Мое внимание на выставке привлекло одно из пасхальных царских яиц Фаберже. Это был подарок Александра III императрице Марии Федоровне. Вместе со мной его пристально рассматривала немолодая дама, которая, узнав, что я русский, поинтересовалась, не знаю ли я, почему на эмалевых стенках яйца изображен пейзаж грузинской деревни Абастумани. Что бы это значило?
Я знал, что великий князь Георгий, средний сын Александра III, страдавший туберкулезом и рано умерший, большую часть года по предписанию врачей проводил в отдаленной грузинской деревне. Не исключено, что император, видя страдания своей жены, вынужденной находиться в разлуке с больным сыном, захотел таким пасхальным подарком ее немного подбодрить и утешить.
— О, как это трогательно! — зачарованно воскликнула дама, выслушав мой рассказ. — И какой милый человек, оказывается, ваш царь! Я знаю, что Александр III был еще замечательным коллекционером. Не так ли? Отец моего мужа в начале 30-х годов купил несколько картин из собрания Эрмитажа. Может, вы слышали?
— А какие именно картины? — спросил я, внутренне изумившись этой подробности.
— Два Рафаэля, один Боттичелли, несколько картин Рембрандта…
— Простите, а можно спросить, как звали вашего свекра?
— Эндрю Меллон.
Повисла пауза. Потом дама поспешила уточнить, что своего свекра лично не знала. Он умер задолго до ее замужества. Тем не менее об эрмитажной эпопее она была хорошо осведомлена. Как оказалось, все великие картины были переданы Меллоном в качестве личного дара президенту Рузвельту. Позднее в Вашингтоне для его коллекции была построена Национальная галерея искусства. Круг замкнулся. Напоследок я из вежливости поинтересовался, как зовут даму, на что она не без некоторой игривости заметила, что привыкла, когда ее называют просто Банни. Потом знающие люди объяснили мне, что Банни Меллон — знаковая фигура для американского истеблишмента, один из главных арбитров идеального вкуса. В свое время она научила Жаклин Кеннеди, как надо правильно обставлять дом и ухаживать за садом. Ко всему прочему она была еще и знаменитым садоводом.
По совету миссис Меллон я отправился в Вашингтон взглянуть на бывшие эрмитажные сокровища, когда-то купленные ее свекром.

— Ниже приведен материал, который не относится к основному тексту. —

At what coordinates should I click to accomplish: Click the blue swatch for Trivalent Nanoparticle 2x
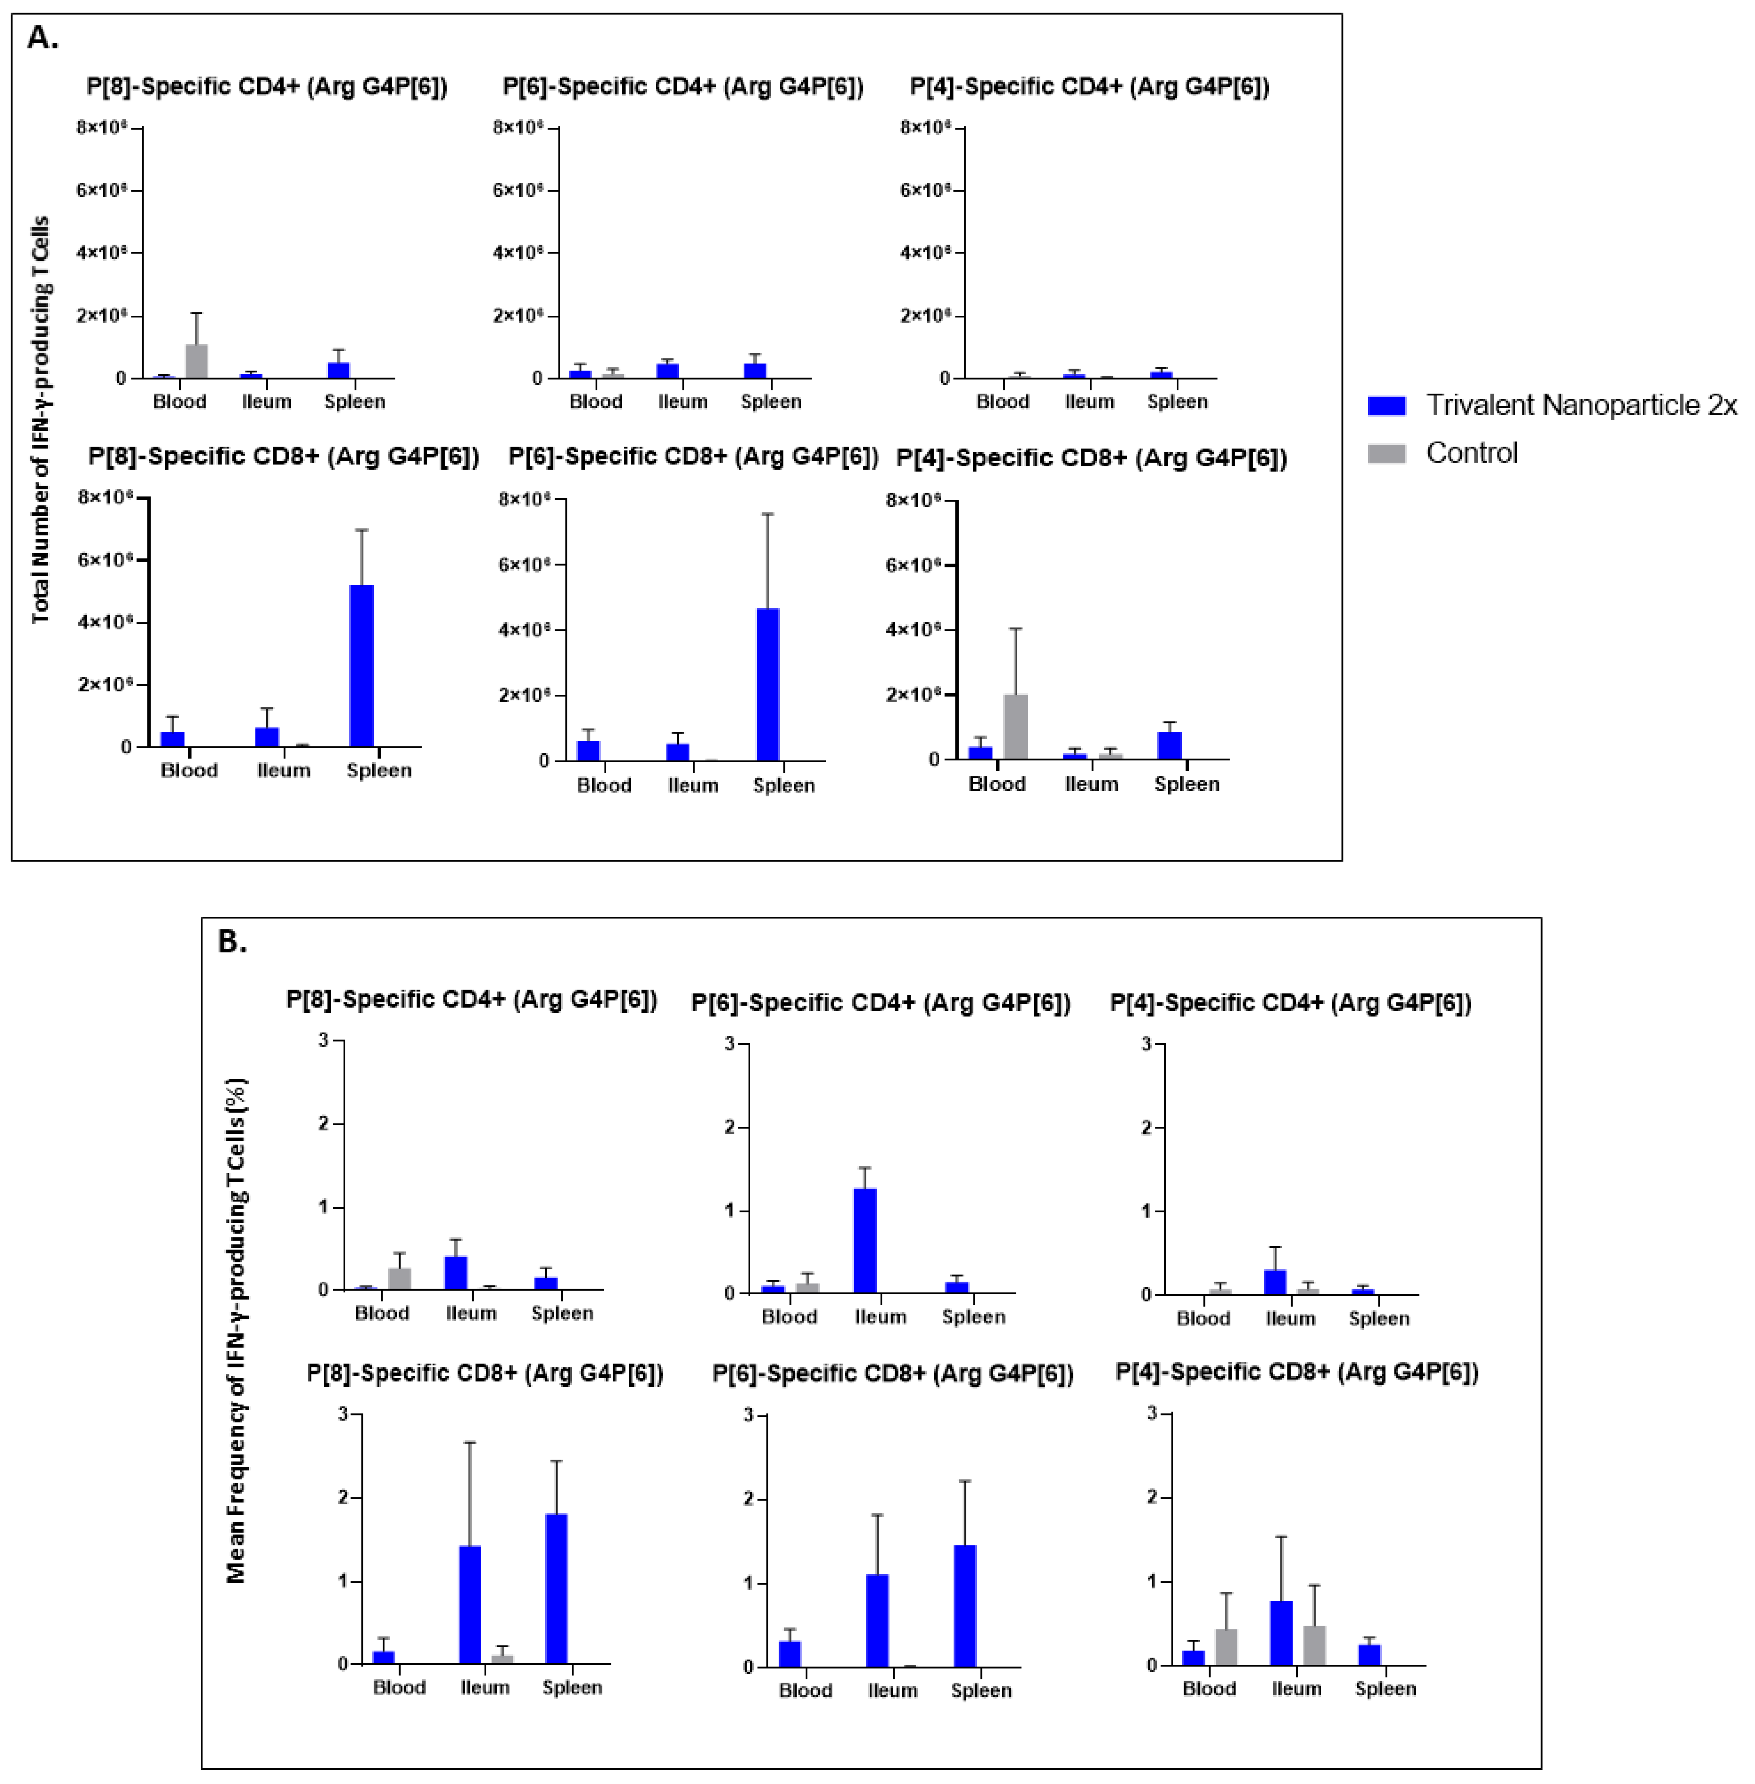[1386, 405]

В здании на авеню Конституции во всех залах приглушенно звучала музыка, в высоких вазах благоухали пионы, а в холле журчал фонтан с бронзовым Меркурием.
Группы детей в одинаковых пиджачках сидели на полу и что-то старательно рисовали. Минуя целые залы и эпохи, я прицельно выискивал знакомые картины.
Вот «Девочка с метлой» Рембрандта, а вот его же портрет Титуса в античном уборе. И тициановская Венера все так же победительно смотрит на себя в зеркало.
И лучший портрет кисти Веласкеса — папы Иннокентия X, и изумительный «Карточный домик» Жана-Батиста Шардена.
И «Мадонна Альба» Рафаэля, и его же «Святой Георгий, побеждающий Дракона». Правда без лампады, но на видном месте.
Как мы видим, великое искусство способно победить даже такое чудовище, как Время.
Наверное, это один из ключевых выводов, к которому приходишь после прочтения книги «Проданные сокровища России». Искусство никому не принадлежит и принадлежать не может. Ни Романовым, ни Меллонам, ни даже народу, чьим именем так любят клясться вожди и разные популистские деятели. Великие шедевры сами вольны выбирать себе и музейные стены, и временных владельцев, и даже страны. А мы можем лишь вставать в длинные очереди, чтобы на них взглянуть.
Кстати, когда отношения с США были существенно лучше, некоторым из бывших эрмитажных картин было позволено посетить Петербург с официальным визитом. В этом виделось что-то вроде проявления доброй воли, государственной мудрости и доверия между странами. Но как же давно это было.